Pakistan’s Finance Minister Miftah Ismail on Wednesday said that the country’s textile sector had demanded lifting of a ban on the import of cotton from India, but the government has so far not taken any decision on the issue.
Addressing a press conference along with Defence Minister Khawaja Asif here, Ismail talked about the damage caused to the cotton crop due to devastating floods that have affected more than 33 million people, inundated a third of the country and caused losses of more than USD 10 billion.
Replying to a question with respect to trade with India, the minister said that the All Pakistan Textile Mills Association (APTMA) was asking the federal government to allow import of cotton from India.
“The government has not taken any decision yet,” he said, without elaborating when such a decision could be taken.
Pakistan suspended trade with India after the latter revoked the special status of Jammu and Kashmir in August 2019. But the ban is hurting the crisis-hit country in the wake floods which caused scarcity of commodities and pushed up prices.
When the country faced shortage of onions and tomatoes due to destruction of the crops, Ismail was the first to drop a hint about the option of importing the two items from India. However, Ismail later said that the government will consult coalition partners on the issue, after criticism from the Opposition over the plan in the wake of strained ties with New Delhi over the Kashmir issue.
Pakistan allowed import of the two items from Iran and Afghanistan.

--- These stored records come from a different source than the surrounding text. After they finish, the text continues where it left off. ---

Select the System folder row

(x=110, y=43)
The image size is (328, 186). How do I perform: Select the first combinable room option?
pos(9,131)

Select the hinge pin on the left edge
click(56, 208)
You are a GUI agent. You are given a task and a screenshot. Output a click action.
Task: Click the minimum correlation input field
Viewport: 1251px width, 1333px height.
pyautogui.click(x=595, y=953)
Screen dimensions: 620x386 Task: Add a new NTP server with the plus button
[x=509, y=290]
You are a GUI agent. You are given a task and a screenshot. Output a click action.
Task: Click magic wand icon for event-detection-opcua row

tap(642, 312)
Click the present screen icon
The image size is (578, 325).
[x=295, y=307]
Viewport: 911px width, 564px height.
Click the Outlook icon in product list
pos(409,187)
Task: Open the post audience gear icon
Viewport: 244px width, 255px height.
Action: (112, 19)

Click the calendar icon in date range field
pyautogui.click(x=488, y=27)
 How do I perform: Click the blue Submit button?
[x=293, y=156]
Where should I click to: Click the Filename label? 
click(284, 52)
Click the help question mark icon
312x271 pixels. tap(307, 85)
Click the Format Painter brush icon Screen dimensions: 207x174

Ismail said that vegetables such as tomatoes and onion were being imported from Afghanistan and if the market gets stable with this import, the government would not need to import the commodities from India.
The issue of cotton and the demand by the powerful textile lobby is quite different from the import of onions and tomatoes because textile is the backbone country’s exporters which Pakistan has been trying to increase.
The finance minister also talked about the hike in electricity and petroleum prices for which he blamed the policies of the previous government of Imran Khan but hinted at slowing down the inflation rate from next month.
“The nation would have to bear the higher rates for one more month,” he said.
He also blamed Khan for not following the commitment made with the International Monetary Fund (IMF) especially with regards to subsidies on electricity, gas and petroleum products.
The finance minister said that the previous government had committed to the IMF that the government would not give any amnesty to the businessmen and subsidies on petroleum, gas and electricity but going against the commitment, the PTI government offered amnesty in February 2022.
“This was the reason why the rates of electricity and petroleum products have skyrocketed now,” he said.